New DNA evidence closes in on a decades-old case

Ted Bundy has now been connected to another murder, more than 50 years after the crime.

The Utah County Sheriff’s Office says new DNA testing has confirmed that Bundy was responsible for the death of Laura Ann Aime, who was 17 when she was killed in 1974. Investigators reexamined evidence from the case and found that semen swabbed from Aime’s body matched Bundy’s DNA profile in a Florida database.

The result adds another killing to Bundy’s already grim record. Before his execution in 1989, he had confessed to murdering 30 women in Utah, Idaho, Colorado and Florida.

At an April 1 news conference, Utah County Sheriff’s Sgt. Mike Reynolds described Aime as someone the community would not forget.

“Laura Aime is the quintessential daughter of Utah County,” Reynolds said. “We felt the pain the family feels when she was taken. We felt the pain that you felt this whole entire time, and we've had the desire to deliver to you some type of healing, we can't really say closure.”

What happened in 1974

According to the sheriff’s office, Aime disappeared on Halloween night in 1974. Witnesses said she left a party in Utah County on her own and went to a convenience store, but she never came back.

Nearly a month later, her body was found beside a highway in American Fork Canyon.

Investigators said the scene was brutal. In the department’s release, officials wrote that her body was found bound, severely beaten and unclothed. They also said a nylon stocking had been used to strangle her and was a major factor in her death.

Authorities believed the body had been placed at the roadside deliberately. They also said Aime was likely kept alive for several days or more after she was abducted.

Why investigators suspected Bundy for years

The case fit Bundy’s known pattern closely enough that investigators had long considered him a likely suspect. He was known for using charm to lure victims before abducting, raping and killing them, which is one of those details that makes the entire story worse every time you read it.

At the time of Aime’s death, Bundy was studying law at the University of Utah. According to the sheriff’s office, he also verbally acknowledged responsibility in the days before his execution in Florida. Even so, the case stayed open until authorities could prove it scientifically.
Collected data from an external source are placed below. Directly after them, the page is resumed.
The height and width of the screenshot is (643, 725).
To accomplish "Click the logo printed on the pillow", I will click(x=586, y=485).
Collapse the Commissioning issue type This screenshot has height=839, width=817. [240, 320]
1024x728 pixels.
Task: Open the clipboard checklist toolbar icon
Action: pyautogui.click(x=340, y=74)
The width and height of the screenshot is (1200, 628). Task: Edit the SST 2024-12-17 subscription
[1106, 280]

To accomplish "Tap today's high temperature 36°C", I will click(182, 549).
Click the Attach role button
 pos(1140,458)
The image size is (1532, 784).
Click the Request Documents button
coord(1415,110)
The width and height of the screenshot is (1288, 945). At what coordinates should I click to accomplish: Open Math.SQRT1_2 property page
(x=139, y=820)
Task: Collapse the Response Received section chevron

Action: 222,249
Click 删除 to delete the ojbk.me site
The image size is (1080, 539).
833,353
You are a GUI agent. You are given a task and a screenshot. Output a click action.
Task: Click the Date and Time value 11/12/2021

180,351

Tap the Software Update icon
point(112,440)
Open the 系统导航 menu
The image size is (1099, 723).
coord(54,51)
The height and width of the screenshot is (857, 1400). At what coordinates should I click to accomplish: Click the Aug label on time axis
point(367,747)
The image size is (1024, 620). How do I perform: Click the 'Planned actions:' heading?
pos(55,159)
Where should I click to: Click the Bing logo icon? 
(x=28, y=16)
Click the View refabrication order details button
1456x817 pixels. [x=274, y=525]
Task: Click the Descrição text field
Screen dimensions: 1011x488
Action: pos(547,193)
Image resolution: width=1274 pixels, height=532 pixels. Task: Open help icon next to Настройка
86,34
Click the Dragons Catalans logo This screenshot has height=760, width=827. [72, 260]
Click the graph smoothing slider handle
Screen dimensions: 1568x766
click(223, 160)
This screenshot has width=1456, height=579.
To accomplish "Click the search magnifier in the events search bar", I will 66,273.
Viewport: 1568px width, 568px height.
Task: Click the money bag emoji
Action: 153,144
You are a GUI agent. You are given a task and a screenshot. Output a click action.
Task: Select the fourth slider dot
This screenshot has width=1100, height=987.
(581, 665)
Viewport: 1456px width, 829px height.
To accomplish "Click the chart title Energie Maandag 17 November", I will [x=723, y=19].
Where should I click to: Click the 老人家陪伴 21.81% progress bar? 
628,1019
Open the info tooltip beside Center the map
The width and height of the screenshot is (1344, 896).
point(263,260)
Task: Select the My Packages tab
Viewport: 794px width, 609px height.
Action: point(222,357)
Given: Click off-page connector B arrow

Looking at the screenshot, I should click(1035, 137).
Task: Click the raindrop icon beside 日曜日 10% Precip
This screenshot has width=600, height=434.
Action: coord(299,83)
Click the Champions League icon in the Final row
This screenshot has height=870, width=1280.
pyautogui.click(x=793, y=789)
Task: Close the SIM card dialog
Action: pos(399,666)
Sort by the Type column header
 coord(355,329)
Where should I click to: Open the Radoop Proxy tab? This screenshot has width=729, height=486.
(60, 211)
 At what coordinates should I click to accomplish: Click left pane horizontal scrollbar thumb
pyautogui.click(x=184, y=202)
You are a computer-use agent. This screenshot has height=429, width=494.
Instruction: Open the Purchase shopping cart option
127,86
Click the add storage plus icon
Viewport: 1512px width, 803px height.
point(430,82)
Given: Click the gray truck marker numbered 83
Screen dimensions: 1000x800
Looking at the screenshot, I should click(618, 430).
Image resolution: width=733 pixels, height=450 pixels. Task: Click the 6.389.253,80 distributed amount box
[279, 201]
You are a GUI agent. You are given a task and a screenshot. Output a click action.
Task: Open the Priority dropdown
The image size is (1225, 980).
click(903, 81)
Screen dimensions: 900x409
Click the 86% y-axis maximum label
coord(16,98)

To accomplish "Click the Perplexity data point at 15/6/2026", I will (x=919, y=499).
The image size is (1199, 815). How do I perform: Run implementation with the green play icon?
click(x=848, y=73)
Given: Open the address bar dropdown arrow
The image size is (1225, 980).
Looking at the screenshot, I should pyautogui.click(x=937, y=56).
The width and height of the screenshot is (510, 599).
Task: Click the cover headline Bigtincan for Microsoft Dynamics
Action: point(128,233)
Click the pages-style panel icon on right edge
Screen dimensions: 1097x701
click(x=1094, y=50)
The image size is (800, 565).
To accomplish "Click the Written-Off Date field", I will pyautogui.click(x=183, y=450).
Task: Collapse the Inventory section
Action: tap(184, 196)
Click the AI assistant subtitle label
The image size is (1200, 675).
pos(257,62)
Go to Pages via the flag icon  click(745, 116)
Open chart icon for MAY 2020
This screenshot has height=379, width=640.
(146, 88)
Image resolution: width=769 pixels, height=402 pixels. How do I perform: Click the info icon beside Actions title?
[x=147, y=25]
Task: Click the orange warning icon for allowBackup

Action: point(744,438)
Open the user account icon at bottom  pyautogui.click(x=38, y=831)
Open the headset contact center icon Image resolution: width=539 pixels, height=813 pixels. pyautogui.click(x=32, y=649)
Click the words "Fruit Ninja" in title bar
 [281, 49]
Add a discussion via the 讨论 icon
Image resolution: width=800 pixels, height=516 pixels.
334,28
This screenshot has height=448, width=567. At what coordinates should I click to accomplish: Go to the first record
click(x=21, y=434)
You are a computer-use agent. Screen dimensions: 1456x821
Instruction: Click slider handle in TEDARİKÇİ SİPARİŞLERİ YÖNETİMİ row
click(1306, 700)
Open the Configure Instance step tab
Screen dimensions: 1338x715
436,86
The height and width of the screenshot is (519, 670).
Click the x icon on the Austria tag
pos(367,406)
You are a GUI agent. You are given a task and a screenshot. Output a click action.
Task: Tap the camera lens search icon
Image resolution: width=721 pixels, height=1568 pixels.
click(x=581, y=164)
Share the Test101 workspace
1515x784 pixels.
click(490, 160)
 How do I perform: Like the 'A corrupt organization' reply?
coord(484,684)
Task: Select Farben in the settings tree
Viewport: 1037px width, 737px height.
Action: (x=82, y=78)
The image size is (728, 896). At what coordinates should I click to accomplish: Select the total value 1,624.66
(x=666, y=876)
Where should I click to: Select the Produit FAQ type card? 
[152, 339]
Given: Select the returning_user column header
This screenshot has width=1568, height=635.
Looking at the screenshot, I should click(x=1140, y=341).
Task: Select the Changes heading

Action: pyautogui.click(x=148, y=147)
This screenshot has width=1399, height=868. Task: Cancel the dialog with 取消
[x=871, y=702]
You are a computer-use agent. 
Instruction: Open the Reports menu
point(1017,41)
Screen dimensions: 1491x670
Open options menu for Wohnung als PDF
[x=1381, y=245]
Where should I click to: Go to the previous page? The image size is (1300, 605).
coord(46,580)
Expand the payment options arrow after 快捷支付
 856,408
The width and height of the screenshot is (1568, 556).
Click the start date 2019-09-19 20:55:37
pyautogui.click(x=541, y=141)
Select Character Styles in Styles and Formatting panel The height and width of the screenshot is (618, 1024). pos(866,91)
That proof came in 2025, when the sheriff’s office revisited several cold cases and used newer forensic methods to process evidence from Aime’s file.

The department said the results left little room for argument.

“The results were magnificent,” the office said in its release, “as they confirmed irrefutably that DNA evidence recovered from Laura’s body verified the existence of DNA belonging to Bundy.”

Remembering Laura Aime

While the DNA result provides long-awaited confirmation, it does not change what Aime’s family has lived with for more than five decades.

Authorities said they want her story remembered not only for the crime, but for who she was.

The sheriff’s office described Aime as a tall, beautiful, outgoing free spirit who loved the outdoors. She enjoyed horseback riding, hunting and spending time with her siblings.

Her family also remembered her as someone who found joy in small things and cared deeply about the people around her.

Her younger siblings told stories of her warmth and generosity, including one in which she used her own money to buy candy for them because she liked seeing how happy it made them.

The case may finally be solved, but for Aime’s family, the human cost remains the part that DNA cannot fix.